An integrated coagulation-ultrafiltration-nanofiltration process for internal reuse of shale gas flowback and produced water

• Published in: Separation and purification technology Vol. 211; pp. 310 - 321
• Main Authors: Chang, Haiqing, Liu, Baicang, Yang, Boxuan, Yang, Xin, Guo, Can, He, Qiping, Liang, Songmiao, Chen, Sheng, Yang, Ping
• Format: Journal Article
• Language: English
• Published: Elsevier B.V 18.03.2019
• Subjects: Coagulation-ultrafiltration; Flowback and produced water; Internal reuse; Nanofiltration; Weiyuan shale gas; Nanofiltration; Coagulation-ultrafiltration; Internal reuse; Flowback and produced water; Weiyuan shale gas
• ISSN: 1383-5866; 1873-3794
• DOI: 10.1016/j.seppur.2018.09.081

[Display omitted] •Integrated coagulation-UF-NF process is feasible for treating shale gas FPW.•Iron coagulation decreased UF membrane fouling resistance by more than 80%.•Effect of NF membrane type, water recovery and operating pressure were evaluated.•Optimum operating conditions for coagulation-UF-NF process were determined.•The integrated process removed 73% of Ca2+ and more than 80% of Mg2+, Ba2+ and Sr2+. The internal reuse of flowback and produced water (FPW) for another hydraulic fracking is currently the most dominant and economical option but is subject to certain restrictions, including the declined performance of hydraulic fracturing due to residual divalent metal ions.

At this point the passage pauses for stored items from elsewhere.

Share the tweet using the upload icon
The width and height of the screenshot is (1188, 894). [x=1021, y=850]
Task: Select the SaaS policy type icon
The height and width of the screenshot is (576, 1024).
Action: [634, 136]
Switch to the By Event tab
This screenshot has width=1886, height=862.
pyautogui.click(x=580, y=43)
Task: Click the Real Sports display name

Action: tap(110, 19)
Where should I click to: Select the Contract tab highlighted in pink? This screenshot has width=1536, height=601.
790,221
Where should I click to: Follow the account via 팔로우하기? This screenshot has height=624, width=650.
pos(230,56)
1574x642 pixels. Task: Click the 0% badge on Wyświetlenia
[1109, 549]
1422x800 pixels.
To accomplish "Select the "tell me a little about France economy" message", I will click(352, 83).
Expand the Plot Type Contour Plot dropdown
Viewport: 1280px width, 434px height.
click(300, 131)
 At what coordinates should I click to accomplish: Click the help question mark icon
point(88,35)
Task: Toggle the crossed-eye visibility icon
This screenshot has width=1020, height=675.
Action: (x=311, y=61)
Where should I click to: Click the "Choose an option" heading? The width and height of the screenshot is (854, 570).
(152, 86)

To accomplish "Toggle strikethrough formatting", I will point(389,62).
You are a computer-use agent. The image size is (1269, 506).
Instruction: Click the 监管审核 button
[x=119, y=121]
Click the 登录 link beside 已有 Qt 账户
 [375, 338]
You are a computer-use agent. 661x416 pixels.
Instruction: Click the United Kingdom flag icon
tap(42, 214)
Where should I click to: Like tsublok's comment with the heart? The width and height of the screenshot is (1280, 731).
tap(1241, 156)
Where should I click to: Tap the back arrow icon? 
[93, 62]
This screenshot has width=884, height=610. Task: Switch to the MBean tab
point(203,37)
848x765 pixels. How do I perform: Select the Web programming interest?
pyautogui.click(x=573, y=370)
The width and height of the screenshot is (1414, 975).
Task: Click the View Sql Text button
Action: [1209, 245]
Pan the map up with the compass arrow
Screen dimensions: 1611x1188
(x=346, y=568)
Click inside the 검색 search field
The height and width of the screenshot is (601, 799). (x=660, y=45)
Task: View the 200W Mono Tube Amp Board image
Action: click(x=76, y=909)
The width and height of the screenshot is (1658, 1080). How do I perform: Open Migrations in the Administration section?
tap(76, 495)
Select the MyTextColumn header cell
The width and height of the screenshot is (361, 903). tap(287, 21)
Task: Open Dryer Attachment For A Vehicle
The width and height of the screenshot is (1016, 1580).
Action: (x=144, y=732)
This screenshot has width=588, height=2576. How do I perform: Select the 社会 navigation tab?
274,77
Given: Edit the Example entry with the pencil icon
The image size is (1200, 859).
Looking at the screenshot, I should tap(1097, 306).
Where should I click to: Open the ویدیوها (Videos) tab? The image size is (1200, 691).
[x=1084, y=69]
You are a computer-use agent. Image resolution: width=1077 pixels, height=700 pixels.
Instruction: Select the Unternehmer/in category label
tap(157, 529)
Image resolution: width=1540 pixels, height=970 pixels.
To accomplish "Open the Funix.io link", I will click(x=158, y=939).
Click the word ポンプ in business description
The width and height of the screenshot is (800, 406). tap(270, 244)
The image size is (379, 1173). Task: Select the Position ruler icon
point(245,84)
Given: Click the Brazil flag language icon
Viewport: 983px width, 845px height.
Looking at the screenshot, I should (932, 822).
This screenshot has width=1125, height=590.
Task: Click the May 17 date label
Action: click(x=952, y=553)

In this study, we investigated the performance of coagulation-ultrafiltration (UF)-nanofiltration (NF) in treating Weiyuan shale gas FPW. Different coagulants (aluminum, iron), dosages (0–1200 mg/L), types of NF membranes (VNF1, NF90, NF270), water recoveries (50–85%) and working pressures (100–400 psi) have been systematically studied and analyzed. The results indicated that (1) aluminum and iron coagulation at optimal dosage decreased UF membrane fouling resistance by 64% and 84%, respectively; coagulation followed by UF was suitable as NF pretreatment; (2) Membrane type significantly influenced permeate flux and contaminant rejection of NF membranes; An decrease in operating pressure (100–200 psi) resulted in a slight fouling suggesting the presence of a limiting flux; (3) Coagulation (iron, 900 mg/L)-UF-NF (200 psi) process removed 99.9% of turbidity, 94.2% of COD and most divalent ions (72.8% of Ca2+, 86.3% of Mg2+, 82.8% of Ba2+, 80.1% of Sr2+ and 91.7% of SO42−). The integrated coagulation-UF-NF process was an effective technology for internal reuse of FPW in shale plays.